Ever the skeptic, I wanted to make sure this was a real phenomenon despite the 1.2K survey responses.

Using Monte Carlo simulation we find there is a 100% chance the polling differences between the three groups are statistically significant (see notes for conjugate priors).

However, I have yet to see hard evidence from any of the two dominant perspectives. The many words in keyword group use Google to find a bunch of images from the Cretaceous period of the internet. The low volume query bunch just finger wag and talk down to the (misinformed) majority.

This compels me to ask: regardless of your response, how would you present your point of view to visually replicate the theory of the long tail curve (logarithmic)?

With this post I intend to answer that question by using real world Google Search Console data from four websites with varying levels of organic search traffic. You can also play with the anonymized dataset here.

Long tail: many words in query

This cohort states there is a linear relationship between the length of the keyword and search volume.

Thus, a 1-word search query will have more search volume than a 2-word search query; a 2-word search query will have more volume than a 3-word search query; and so on and so on.

If I were to take that definition we can then visualize it as the following:

Odd - this does not look like the long tail demand curve we have come to know and love.

Perhaps what we want is the total count in each query length bucket rather than actual search volume?

Not even close.

Long tail: low volume query

Here’s the wikipedia definition:

…a long tail of some distributions of numbers is the portion of the distribution having a large number of occurrences far from the “head” or central part of the distribution.

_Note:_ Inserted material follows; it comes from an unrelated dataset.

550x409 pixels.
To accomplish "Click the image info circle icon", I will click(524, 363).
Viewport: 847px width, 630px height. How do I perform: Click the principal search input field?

The distribution could involve popularities, random numbers of occurrences of events with various probabilities, etc…

This can be put into practice by taking every keyword then sort by descending order based on total clicks (a.k.a. popluarity). Afterwards, we can use the cumulative distribution function for each keyword per website to illustrate the power law in action (80% of traffic comes from 20% of the keywords).

Winner winner chicken dinner.

tl;dr

The long tail is defined by search query volume.

Bonus

And of course, this wouldn’t be a data visualization blog post if I wasn’t able to show clicks and keyword length on the same logarithmic chart ;]

Notes

I used a weak prior with the assumption that most respondents would choose the correct answer:

  • Low volume query with Beta(14,6)
  • Many words query with Beta(7,13)
  • Something else with Beta(1,19)

Example of what our simulation would look like with 100 responses:

Probability many words in query is greater than low volume query cohort (%):

## [1] 69.946

Soapbox

What this means to me is the industry is still plagued by bad advice where popularity (via the conference circuit, twitter, etc.) equates to domain knowledge. We have “leaders” who hear a few fancy words then bastardize the meaning without fully understanding the concepts. Any critique is immediately shut down.

On the other side of the aisle are the very enthusiastic newcomers who want to learn everything. However, misinformation and mistakes continue to linger in the annals of the search results which trickle down to the next generation of SEO. They take in all information as gospel…never questioning or thinking critically.

I don’t know what the appropriate solution is but it’s worth mentioning here so we can at least hold ourselves to a higher standard - elevating everyone else in the process.